Der Montblanc, dieser König der europäischen Berge, gehört den pennischen Alpen an, welcher derjenige Zweig des Hochgebirgs ist, welcher Piemont von Savoyen und Wallis scheidet. Er enthält alle höchsten Gipfel des ganzen Gebirgs, die schauerlichsten Gletscher, die größten Eisfelder. Des Montblancs absolute Höhe über der Meeresfläche beträgt 14,700 Fuß, und sein Nachbar, der Montrosa, ist nicht viel niedriger. Der Chimborasso steigt kaum 850 Toisen höher in die Lüfte; dem obersten Kaukasusgipfel kommt der Montblanc an Höhe fast gleich; den der Pyrenäen überragt er um fast 5000 Fuß. Bis zum Jahre 1786 galt der Bergriese für unersteiglich. Versuche, die zu verschiedenen Zeiten gemacht worden waren, mißlangen alle und Manche büßten ihr Wagniß mit dem Tode. Am 8. August jenes Jahres glückte es endlich dem Doktor Paccard aus Chamouny nach viertägiger Anstrengung und Ueberwindung unglaublicher Gefahren und Schwierigkeiten, in Begleitung seines Führers Balmat, den Gipfel des Montblancs zu erklettern. Seit dieser Zeit ist er, sowohl von Einzelnen, als ganzen Gesellschaften, mehrmals bestiegen worden, und gegenwärtig ist eine Exkursion auf die Zinne Europa’s mit viel geringerer Beschwerde verknüpft, als ehemals; sie wird auch in viel kürzerer Zeit gemacht. Man findet in Chamouny zur Sommerszeit erfahrene, aller Zugänge kundige Guiden, und macht die Tour hin und zurück gemeinlich in 2 Tagen. Die Kosten der Reise betragen 30 bis 40 Louisd’ors. Doch gehört immerhin ein rüstiger und dauerhafter Körper dazu, und noch hat es keine Dame gewagt, den Montblanc zu erklimmen.
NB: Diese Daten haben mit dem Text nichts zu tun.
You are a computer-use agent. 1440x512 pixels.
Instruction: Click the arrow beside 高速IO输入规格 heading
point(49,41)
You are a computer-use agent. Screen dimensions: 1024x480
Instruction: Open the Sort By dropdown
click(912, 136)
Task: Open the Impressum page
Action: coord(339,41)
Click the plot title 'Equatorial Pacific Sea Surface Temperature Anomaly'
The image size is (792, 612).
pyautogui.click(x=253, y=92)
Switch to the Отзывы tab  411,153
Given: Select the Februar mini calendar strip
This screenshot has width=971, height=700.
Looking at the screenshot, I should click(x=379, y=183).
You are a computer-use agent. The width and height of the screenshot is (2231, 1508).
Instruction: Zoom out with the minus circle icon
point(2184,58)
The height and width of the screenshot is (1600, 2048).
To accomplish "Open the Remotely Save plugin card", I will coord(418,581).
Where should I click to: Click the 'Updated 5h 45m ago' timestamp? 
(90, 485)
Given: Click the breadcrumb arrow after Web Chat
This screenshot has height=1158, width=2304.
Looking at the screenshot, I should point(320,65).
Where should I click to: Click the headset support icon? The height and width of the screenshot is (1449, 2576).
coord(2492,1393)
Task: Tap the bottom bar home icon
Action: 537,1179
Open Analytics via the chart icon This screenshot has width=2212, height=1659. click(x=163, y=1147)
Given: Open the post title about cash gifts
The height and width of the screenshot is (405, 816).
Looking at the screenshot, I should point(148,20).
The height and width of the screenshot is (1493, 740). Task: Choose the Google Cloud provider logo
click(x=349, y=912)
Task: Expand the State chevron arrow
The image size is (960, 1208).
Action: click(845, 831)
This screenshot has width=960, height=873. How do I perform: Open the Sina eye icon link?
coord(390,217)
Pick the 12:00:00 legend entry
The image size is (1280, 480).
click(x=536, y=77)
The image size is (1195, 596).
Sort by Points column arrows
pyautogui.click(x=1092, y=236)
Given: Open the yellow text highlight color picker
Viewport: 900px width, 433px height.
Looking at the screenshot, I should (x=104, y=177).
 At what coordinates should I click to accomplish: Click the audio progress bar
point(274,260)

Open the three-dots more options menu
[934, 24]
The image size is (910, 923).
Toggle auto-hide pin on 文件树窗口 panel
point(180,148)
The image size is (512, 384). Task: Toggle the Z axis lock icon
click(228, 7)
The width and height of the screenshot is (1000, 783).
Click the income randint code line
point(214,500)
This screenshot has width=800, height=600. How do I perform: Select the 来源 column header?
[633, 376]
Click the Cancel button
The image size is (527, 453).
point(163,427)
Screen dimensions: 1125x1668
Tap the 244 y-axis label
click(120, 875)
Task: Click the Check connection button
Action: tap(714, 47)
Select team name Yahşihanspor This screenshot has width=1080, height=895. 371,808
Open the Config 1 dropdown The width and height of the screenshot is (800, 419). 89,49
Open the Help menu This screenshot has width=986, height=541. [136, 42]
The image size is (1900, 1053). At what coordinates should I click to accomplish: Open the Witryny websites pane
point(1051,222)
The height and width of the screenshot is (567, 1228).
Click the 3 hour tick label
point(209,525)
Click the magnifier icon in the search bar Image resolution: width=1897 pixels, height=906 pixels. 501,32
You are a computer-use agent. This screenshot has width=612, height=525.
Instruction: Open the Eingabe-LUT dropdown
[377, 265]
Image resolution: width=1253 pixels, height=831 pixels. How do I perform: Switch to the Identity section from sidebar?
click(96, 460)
Der Fuß des Bergs und dessen untere Region ist bewaldet. Von Prieuré aus, dem Hauptort des Chamounythals, gelangt man auf einem im Zickzack aufsteigenden Pfade binnen 4 Stunden in die zweite Region, wo die großen Wesen der Pflanzenwelt nicht mehr fortkommen und sich die Kraft der Vegetation auf Moose, kurze Alpgräser, und die Flora fast nur auf das Alpenröschen beschränkt. Ungeheuere, mit dunkeln, blaugrünen Matten bekleidete Felswölbungen und schroffe Gehänge, hier und da durch einzelne Sennhütten, oder weidende Rinder belebt, bilden den allgemeinen Charakter dieses Bergtheils. Weiter hinan verschwinden die Matten, das Geläute der Heerden verhallt, der Hauch des Lebens wird immer schwächer, der Weg immer steiler, das nackte, von jeder Pflanzendecke fast entblöste Gestein, ist röthlich, oder schwarz, oder braun; es ist Urfels, der in grotesken, wilden Gestalten rechts und links schauerlich in die Lüfte starrt. Mit jedem Schritte weiter aufwärts
Joseph Meyer: Meyer’s Universum, oder Abbildung und Beschreibung des Sehenswerthesten und Merkwürdigsten der Natur und Kunst auf der ganzen Erde. Neunter Band. Bibliographisches Institut, Hildburghausen, Amsterdam, Philadelphia 1842, Seite 208. Digitale Volltext-Ausgabe bei Wikisource, URL: https://de.wikisource.org/w/index.php?title=Seite:Meyers_Universum_9._Band_1842.djvu/216&oldid=- (Version vom 4.1.2025)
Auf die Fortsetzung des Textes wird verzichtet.